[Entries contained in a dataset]
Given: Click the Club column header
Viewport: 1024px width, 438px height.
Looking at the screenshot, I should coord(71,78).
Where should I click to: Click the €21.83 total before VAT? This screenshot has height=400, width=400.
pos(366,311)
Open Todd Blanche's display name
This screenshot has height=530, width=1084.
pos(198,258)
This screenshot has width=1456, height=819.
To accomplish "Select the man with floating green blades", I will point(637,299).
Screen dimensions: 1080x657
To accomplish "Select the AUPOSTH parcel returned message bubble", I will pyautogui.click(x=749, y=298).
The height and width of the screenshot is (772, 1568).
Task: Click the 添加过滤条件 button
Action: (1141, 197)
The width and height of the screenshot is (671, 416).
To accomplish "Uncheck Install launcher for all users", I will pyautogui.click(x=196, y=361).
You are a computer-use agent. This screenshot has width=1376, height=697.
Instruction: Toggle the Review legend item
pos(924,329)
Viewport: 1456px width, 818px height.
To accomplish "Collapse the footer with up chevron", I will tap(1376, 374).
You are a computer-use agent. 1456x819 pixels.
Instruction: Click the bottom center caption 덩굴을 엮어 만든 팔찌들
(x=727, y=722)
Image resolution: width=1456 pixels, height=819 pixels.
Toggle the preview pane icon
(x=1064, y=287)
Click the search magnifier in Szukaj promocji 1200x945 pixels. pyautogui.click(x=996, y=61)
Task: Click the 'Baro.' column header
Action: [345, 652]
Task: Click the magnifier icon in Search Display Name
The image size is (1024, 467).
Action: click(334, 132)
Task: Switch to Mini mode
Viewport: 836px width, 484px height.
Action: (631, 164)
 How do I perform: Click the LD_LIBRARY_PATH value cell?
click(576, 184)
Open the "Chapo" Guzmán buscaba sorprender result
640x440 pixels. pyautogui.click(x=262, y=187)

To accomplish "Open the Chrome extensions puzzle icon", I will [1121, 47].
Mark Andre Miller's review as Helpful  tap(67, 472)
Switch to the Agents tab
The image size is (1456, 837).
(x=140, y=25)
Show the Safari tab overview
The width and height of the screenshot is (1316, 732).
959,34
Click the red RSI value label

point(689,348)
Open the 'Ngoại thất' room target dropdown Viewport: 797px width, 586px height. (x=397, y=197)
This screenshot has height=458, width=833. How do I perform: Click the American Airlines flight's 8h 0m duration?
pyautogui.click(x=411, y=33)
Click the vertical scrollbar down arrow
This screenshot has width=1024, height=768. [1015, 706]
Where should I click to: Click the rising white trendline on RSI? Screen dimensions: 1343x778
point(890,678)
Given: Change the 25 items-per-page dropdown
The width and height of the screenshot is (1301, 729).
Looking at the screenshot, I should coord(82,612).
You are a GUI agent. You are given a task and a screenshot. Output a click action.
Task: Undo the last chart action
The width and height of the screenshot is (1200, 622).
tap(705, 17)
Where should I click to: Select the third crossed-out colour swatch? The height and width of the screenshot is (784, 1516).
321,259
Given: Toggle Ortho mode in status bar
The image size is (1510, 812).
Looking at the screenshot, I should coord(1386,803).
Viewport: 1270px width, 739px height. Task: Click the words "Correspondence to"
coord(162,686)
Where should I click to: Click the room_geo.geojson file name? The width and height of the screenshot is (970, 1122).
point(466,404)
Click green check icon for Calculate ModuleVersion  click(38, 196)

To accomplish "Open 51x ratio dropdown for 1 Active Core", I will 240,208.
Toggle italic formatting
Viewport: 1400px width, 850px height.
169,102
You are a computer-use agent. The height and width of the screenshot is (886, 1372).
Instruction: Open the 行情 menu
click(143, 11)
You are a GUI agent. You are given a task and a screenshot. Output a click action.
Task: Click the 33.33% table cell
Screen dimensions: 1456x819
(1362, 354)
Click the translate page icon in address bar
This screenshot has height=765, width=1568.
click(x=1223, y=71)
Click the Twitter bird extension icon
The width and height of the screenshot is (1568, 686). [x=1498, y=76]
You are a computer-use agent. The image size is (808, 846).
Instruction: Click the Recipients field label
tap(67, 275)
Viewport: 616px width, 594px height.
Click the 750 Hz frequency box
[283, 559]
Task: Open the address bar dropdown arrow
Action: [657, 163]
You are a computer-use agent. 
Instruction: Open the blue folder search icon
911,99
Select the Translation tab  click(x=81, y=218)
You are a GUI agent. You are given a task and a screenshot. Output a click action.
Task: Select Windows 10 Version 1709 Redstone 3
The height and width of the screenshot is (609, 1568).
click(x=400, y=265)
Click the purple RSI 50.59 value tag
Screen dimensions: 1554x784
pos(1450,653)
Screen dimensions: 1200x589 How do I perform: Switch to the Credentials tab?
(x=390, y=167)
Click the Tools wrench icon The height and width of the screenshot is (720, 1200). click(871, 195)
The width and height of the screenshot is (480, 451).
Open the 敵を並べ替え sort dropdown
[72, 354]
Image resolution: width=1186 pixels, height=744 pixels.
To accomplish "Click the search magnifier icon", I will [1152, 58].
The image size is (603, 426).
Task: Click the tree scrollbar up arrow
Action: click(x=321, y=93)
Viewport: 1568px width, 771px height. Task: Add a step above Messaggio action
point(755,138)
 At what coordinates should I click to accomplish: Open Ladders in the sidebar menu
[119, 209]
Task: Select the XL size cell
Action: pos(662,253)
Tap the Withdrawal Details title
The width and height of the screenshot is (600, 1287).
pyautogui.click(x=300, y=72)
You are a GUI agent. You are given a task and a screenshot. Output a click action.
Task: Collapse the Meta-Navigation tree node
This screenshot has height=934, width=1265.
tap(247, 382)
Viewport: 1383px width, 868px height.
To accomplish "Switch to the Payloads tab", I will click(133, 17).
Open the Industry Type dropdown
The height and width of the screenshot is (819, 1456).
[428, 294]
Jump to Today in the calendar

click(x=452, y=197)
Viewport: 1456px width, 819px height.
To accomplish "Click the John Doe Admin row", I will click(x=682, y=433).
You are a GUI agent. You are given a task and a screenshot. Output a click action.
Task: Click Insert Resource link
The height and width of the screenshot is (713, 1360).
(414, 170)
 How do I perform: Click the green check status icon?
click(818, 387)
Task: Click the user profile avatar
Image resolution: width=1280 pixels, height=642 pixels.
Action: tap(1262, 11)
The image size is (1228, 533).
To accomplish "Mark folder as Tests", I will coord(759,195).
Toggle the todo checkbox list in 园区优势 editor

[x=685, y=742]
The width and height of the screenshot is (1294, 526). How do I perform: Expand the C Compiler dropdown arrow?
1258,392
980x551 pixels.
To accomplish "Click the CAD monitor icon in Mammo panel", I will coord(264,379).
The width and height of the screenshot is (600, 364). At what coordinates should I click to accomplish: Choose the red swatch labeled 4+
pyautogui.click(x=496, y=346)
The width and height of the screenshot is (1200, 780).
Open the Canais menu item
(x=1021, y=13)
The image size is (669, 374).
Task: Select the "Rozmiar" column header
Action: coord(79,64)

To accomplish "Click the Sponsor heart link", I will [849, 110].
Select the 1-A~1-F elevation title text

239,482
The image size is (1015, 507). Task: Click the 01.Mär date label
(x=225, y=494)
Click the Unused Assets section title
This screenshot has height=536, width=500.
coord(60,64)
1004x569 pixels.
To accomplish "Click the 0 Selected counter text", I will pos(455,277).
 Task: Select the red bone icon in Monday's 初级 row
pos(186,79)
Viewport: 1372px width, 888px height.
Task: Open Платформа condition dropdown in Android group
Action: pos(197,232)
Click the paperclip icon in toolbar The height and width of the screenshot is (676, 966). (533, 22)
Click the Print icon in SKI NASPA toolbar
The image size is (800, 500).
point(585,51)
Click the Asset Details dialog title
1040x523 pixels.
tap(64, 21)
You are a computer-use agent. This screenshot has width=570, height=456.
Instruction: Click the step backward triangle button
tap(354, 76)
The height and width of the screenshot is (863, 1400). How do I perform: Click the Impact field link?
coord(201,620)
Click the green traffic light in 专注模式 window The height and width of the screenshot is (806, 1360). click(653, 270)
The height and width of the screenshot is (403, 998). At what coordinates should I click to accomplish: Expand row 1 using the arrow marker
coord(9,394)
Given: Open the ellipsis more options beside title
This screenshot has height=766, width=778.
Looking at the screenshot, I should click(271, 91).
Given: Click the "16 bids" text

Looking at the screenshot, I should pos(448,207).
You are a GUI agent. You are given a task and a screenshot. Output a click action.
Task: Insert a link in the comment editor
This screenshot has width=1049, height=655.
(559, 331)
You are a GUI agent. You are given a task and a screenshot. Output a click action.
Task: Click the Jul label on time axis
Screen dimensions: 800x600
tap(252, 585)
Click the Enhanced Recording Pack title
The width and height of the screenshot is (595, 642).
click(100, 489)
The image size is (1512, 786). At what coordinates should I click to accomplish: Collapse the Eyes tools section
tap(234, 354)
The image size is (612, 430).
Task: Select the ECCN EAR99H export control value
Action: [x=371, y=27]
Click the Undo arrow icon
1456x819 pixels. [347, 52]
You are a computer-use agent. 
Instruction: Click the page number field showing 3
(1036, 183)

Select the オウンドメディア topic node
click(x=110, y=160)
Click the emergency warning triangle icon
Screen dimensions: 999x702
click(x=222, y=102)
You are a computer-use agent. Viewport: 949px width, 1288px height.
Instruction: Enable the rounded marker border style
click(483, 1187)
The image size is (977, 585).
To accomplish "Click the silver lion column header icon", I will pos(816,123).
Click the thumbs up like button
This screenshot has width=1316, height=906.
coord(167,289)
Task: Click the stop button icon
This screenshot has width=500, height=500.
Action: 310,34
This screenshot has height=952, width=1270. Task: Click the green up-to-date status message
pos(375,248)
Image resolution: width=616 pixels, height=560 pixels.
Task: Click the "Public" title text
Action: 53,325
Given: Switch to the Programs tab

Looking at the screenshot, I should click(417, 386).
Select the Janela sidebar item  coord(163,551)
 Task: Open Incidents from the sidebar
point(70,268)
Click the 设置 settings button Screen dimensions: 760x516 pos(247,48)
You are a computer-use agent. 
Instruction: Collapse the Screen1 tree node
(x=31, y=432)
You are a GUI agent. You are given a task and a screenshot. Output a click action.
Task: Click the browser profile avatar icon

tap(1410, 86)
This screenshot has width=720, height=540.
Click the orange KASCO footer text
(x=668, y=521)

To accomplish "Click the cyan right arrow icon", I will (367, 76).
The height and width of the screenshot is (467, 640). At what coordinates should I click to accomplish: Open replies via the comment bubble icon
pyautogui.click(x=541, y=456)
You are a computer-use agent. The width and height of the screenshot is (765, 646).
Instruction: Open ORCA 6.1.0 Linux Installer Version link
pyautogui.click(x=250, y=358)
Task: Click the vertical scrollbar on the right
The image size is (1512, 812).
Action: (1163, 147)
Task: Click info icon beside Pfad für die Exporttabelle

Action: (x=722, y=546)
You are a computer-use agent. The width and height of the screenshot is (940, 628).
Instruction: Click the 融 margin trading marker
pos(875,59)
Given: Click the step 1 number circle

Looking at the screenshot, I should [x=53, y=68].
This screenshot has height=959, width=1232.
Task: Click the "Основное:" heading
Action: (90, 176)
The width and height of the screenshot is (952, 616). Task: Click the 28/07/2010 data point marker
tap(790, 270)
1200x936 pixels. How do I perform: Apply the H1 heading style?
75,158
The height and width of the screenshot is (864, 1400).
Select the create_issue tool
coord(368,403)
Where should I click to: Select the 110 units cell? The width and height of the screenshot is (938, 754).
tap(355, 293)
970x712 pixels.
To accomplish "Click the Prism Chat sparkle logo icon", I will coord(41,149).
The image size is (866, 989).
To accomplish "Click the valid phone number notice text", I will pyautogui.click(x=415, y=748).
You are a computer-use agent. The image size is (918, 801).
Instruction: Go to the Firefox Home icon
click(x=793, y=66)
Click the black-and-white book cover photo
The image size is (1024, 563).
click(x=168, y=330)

• _WHAT YOU ARE ASKED TO DO_
Reproduce everything from the line that contains "Screen dimensions: 1080x657" down to the line that contains "will tap(1376, 374).", keeping each line identical to the original.

• _EXERCISE SOLUTION_
Screen dimensions: 1080x657
To accomplish "Select the AUPOSTH parcel returned message bubble", I will pyautogui.click(x=749, y=298).
The height and width of the screenshot is (772, 1568).
Task: Click the 添加过滤条件 button
Action: (1141, 197)
The width and height of the screenshot is (671, 416).
To accomplish "Uncheck Install launcher for all users", I will pyautogui.click(x=196, y=361).
You are a computer-use agent. This screenshot has width=1376, height=697.
Instruction: Toggle the Review legend item
pos(924,329)
Viewport: 1456px width, 818px height.
To accomplish "Collapse the footer with up chevron", I will tap(1376, 374).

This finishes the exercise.